Immunotherapy (IT) and targeted therapy (TT) are both effective against melanoma, but their combination is frequently toxic. Here, we investigated whether the sequence of IT (anti–PD-1)→ TT (ceritinib–trametinib or dabrafenib–trametinib) was associated with improved antitumor responses in mouse models of BRAF- and NRAS-mutant melanoma. Mice with NRAS-mutant (SW1) or BRAF-mutant (SM1) mouse melanomas were treated with either IT, TT, or the sequence of IT→TT. Tumor volumes were measured, and samples from the NRAS-mutant melanomas were collected for immune-cell analysis, single-cell RNA sequencing (scRNA-seq), and reverse phase protein analysis (RPPA). scRNA-seq demonstrated that the IT→TT sequence modulated the immune environment, leading to increased infiltration of T cells, monocytes, dendritic cells and natural killer cells, and decreased numbers of tumor-associated macrophages, myeloid-derived suppressor cells, and regulatory T cells.
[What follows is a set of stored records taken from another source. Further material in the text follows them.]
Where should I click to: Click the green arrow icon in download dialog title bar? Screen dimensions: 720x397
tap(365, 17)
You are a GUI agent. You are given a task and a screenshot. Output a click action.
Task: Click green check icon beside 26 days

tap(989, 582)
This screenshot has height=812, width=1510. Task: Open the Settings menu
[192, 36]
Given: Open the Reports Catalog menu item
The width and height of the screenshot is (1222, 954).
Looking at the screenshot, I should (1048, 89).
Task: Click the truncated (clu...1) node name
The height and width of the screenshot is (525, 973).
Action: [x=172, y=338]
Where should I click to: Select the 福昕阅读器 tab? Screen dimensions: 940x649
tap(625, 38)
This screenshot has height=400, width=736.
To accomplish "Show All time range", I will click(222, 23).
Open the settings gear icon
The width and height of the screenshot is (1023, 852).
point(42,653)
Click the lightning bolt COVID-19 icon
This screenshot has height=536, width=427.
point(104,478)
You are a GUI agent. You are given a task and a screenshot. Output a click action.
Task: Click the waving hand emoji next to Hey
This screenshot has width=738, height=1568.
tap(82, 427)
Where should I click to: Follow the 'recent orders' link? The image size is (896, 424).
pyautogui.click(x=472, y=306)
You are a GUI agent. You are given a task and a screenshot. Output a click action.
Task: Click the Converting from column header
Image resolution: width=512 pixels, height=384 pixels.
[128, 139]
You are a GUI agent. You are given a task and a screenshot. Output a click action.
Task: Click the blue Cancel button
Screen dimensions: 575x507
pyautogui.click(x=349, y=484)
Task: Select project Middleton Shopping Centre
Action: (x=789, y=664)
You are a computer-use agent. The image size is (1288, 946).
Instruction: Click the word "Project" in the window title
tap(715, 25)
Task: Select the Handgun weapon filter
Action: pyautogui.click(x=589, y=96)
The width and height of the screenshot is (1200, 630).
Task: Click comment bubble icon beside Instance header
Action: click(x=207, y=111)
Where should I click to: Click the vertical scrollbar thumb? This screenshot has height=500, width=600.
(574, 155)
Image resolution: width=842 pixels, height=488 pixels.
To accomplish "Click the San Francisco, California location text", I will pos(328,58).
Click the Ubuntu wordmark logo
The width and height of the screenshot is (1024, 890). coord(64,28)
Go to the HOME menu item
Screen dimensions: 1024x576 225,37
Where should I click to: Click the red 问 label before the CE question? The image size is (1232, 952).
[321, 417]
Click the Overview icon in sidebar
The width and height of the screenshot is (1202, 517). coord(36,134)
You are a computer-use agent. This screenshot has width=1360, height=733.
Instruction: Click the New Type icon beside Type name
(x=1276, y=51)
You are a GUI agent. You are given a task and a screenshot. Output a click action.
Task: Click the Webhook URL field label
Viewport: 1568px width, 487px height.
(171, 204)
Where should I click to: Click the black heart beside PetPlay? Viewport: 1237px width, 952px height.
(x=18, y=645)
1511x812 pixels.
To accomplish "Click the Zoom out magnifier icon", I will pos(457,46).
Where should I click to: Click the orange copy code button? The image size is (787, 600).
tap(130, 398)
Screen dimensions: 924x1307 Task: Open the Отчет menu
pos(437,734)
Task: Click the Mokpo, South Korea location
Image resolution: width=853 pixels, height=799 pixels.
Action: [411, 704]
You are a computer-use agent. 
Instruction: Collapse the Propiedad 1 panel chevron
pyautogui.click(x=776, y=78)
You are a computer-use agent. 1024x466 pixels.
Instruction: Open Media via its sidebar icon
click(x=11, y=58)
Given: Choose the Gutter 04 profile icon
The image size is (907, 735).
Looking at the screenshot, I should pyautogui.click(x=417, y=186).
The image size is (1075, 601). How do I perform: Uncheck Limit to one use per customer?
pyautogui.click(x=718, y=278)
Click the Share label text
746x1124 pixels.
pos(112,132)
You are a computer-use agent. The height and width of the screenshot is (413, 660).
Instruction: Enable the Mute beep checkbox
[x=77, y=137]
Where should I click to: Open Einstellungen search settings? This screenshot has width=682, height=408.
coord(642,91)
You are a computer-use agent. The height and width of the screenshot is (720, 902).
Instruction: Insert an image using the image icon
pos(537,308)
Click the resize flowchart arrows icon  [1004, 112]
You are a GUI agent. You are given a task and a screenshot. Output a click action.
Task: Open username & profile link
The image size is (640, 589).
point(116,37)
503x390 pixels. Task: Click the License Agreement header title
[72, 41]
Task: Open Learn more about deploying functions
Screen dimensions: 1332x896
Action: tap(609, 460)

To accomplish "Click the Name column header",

Durable responses to the IT→TT sequence were dependent on T-cell activity, with depletion of CD8+, but not CD4+, T cells abrogating the therapeutic response. An analysis of transcriptional heterogeneity in the melanoma compartment showed the sequence of IT→TT enriched for a population of melanoma cells with increased expression of MHC class I and melanoma antigens. RPPA analysis demonstrated that the sustained immune response induced by IT→TT suppressed tumor-intrinsic signaling pathways required for therapeutic escape. These studies establish that upfront IT improves the responses to TT in BRAF- and NRAS-mutant melanoma models.